PASSAGE TO READ »
========
Posted: 01/04/12 05:01 PM ET

Twenty years ago, I put together a men's group where eight guys met twice a month to teach each other the lessons of manhood most didn't get from their fathers and to work through the issues that affect our relationships and limit our lives. We wrestled with friendship and trust, intimacy and sexuality, marriage and divorce, parenting and fatherhood, and emerged as better all-around men. This two-decade journey of my group is chronicled in my new book, Act Like a Man -- available now on Amazon in Kindle or print editions.

One lingeringly painful experience that several of the men in my group -- including me -- never managed to totally come to terms with, though, is the way we were marginalized and penalized as divorced fathers in the family court system. Comments from many readers of my articles echo the ongoing trauma of similar experiences. In fact, as I write this -- 30 years after my own divorce -- I'm hyperventilating just remembering the anger, frustration, and intense emotional anxiety I went through then.

It takes two people to make a marriage work and two people to destroy it. And, while it's debatable which gender is more responsible for the 50% divorce rate, all that matters to the children is having two parents who love them and can help them cope with the fallout from a broken home. Too often, however, the courts don't view custody cases from this perspective, operating instead from a 1950s paradigm in which fathers were considered breadwinners with little hands-on parental input.

This assumption that women are more capable of raising children than men are makes my blood boil. I raised my oldest son as a single dad from ages one to six in the late 1960s, when there was no daycare and I was just beginning my career after college. What I lacked in parenting skills, I more than made up for with love, nurturing, and a deep desire to be that little boy's hero. I never shirked my responsibility and, for years, had no social life.

Years later, having had temporary custody of my second son for a year, I found myself in family court when he was 10 after learning that he frequently found his mother drunk and passed out on the sofa when he came home from school. I had to hire a lawyer -- which wiped out my savings -- answer insulting and irrelevant questions in depositions, and be accused of being an unfit father -- despite my proven track record -- before finally being awarded full custody. And, despite the emotional and financial pain I endured, I consider myself lucky. The judge refused to pay give credence to opposing depositions and put my son's interests first by taking him into his chambers and talking with him for nearly an hour. He asked my son the only relevant question -- "Do you feel safe with your mother?" -- and ruled to protect him.
========
INFORMATION SUPPLIED »
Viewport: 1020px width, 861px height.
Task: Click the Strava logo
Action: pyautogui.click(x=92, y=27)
========
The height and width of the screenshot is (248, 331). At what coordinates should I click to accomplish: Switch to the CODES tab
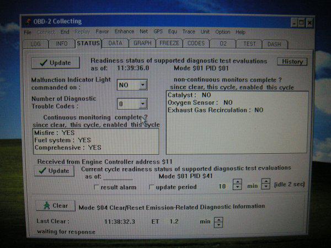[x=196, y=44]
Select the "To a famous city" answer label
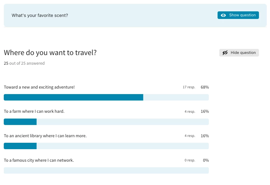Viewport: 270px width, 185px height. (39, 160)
========
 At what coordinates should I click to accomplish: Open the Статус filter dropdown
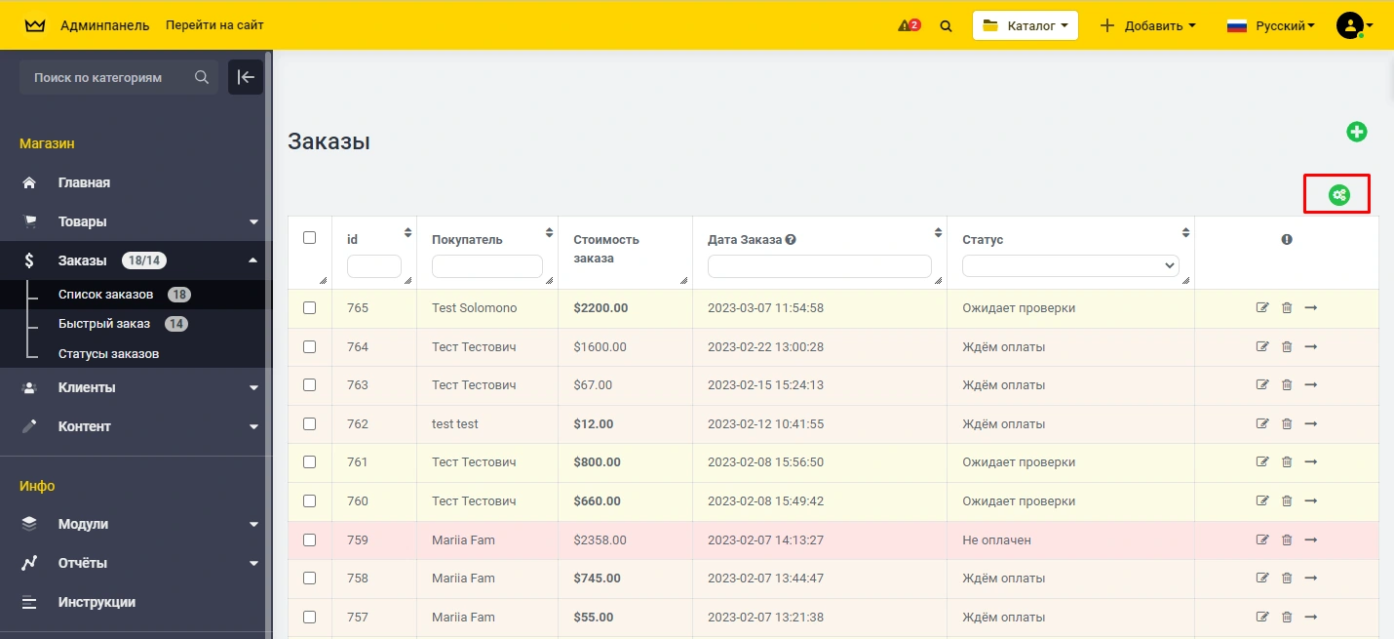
========
JOB A » Could you extract the passage of the article on divorced fathers and custody between "Years later, having" and "to protect him.", inclusive?
JOB B » In the article on divorced fathers and custody, what led the author to go to family court over his second son when the boy was 10? Answer in one to three sentences.
JOB C » Would you proceed with the article on divorced fathers and custody, picking up right after its final sentence?

RIGHT ANSWER A »
Years later, having had temporary custody of my second son for a year, I found myself in family court when he was 10 after learning that he frequently found his mother drunk and passed out on the sofa when he came home from school. I had to hire a lawyer -- which wiped out my savings -- answer insulting and irrelevant questions in depositions, and be accused of being an unfit father -- despite my proven track record -- before finally being awarded full custody. And, despite the emotional and financial pain I endured, I consider myself lucky. The judge refused to pay give credence to opposing depositions and put my son's interests first by taking him into his chambers and talking with him for nearly an hour. He asked my son the only relevant question -- "Do you feel safe with your mother?" -- and ruled to protect him.

RIGHT ANSWER B » He went to family court after learning that his son often came home from school to find his mother drunk and passed out on the sofa. At that point the author had held temporary custody of the boy for a year.

RIGHT ANSWER C »
My oldest son is an adult now and the father of a young son himself -- in many ways, the dad I wish I'd had. He's gone through his own custody battle and I'm proud he made a stand for his rights with his son. It's agonizing to see him have to suffer the way I did just to protect his rights as a father, though, and my heart goes out to him each time he faces a new legal hurdle.

Few men would argue that they have to help support and raise their children after divorce. But sometimes women take advantage of the family courts for financial gain. To a father whose custody of his children has been limited, providing financial support can feel like marriage without any benefits. While I sympathize with a woman's need for financial support to help her raise the children, I have no sympathy for women who use the courts to destroy the financial lives of their ex-husbands. A failed marriage shouldn't be an opportunity to get even -- for either parent.

If it takes two incomes in today's economy to support an intact family, then it's going to take two incomes to support that family after divorce -- and maybe even more, considering the necessity for two separate homes. In fact, it's very important that children feel they do have two homes -- not a primary home with their mom and a weekend stopover at Dad's place. By giving equal custody to fathers, women would both lighten their financial burden and increase their opportunities to work outside the home. A shared arrangement -- both custodial and financial -- is both fairest for the parents and most advantageous for their children.

Equal physical custody is every divorced father's right, and I support and advocate for every man who struggles to maintain his role as equal parent to his children. And I hope women will realize that this shared parenting is in their children's best interest and will get behind men in this struggle. Read my book to see how guys can support each other -- and women can help -- in making the family court system truly serve justice for all.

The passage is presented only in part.